Changed November 14, 2013 10:48AM UTC by jzaefferer comment:7

some facility in QUnit to indicate when they've failed without getting a fail for the whole test

That sounds like a great plugin.

Changed November 28, 2013 08:03AM UTC by m_gol comment:8

Replying to [comment:6 timmywil]:

> Well, obviously nobody has a fix for them, and nobody wants to actually delete them. I don't think either of these things are true. In my experience, it's not that the flaky tests are not fixable. It is about the lack of time to spend stabilizing these tests.

I don't fully agree. Some tests tend to fail when run on TestSwarm but not necessarily locally, some of them pass if run separately. If I test locally, it's acceptable for me to see on or two failed tests if I can then click on the "rerun" button for them separately and see if they really fail. It would be better to have them marked as flakey so that they don't cause the page to go red but yellow and so that I know those are the tests that I have to re-run to make sure they're not broken by the patch. Integrating such a solution to our test setup would be difficult and it would seriously bump the overall test time.

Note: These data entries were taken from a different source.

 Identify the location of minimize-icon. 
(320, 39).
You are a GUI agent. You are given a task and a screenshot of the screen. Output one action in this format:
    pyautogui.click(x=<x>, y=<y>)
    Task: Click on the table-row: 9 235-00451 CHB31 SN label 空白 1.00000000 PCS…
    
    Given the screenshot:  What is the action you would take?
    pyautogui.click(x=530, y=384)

Of course, it would be more difficult to maintain such a situation if we had too many of those tests so you have a point.

Changed November 28, 2013 08:03AM UTC by m_gol comment:9

Replying to [comment:6 timmywil]:

> Well, obviously nobody has a fix for them, and nobody wants to actually delete them. I don't think either of these things are true. In my experience, it's not that the flaky tests are not fixable. It is about the lack of time to spend stabilizing these tests.

I don't fully agree. Some tests tend to fail when run on TestSwarm but not necessarily locally, some of them pass if run separately. If I test locally, it's acceptable for me to see on or two failed tests if I can then click on the "rerun" button for them separately and see if they really fail. It would be better to have them marked as flakey so that they don't cause the page to go red but yellow and so that I know those are the tests that I have to re-run to make sure they're not broken by the patch. Integrating such a solution to our test setup would be difficult and it would seriously bump the overall test time.

Of course, it would be more difficult to maintain such a situation if we had too many of those tests so you have a point.

Changed December 06, 2013 05:55PM UTC by timmywil comment:10

resolution: → wontfix
status: newclosed

Some tests would inevitably end up in the flaky category undeservedly and we'd end up with inconspicuous regressions. The core team will deal with flaky tests at the test level on a case-by-case basis.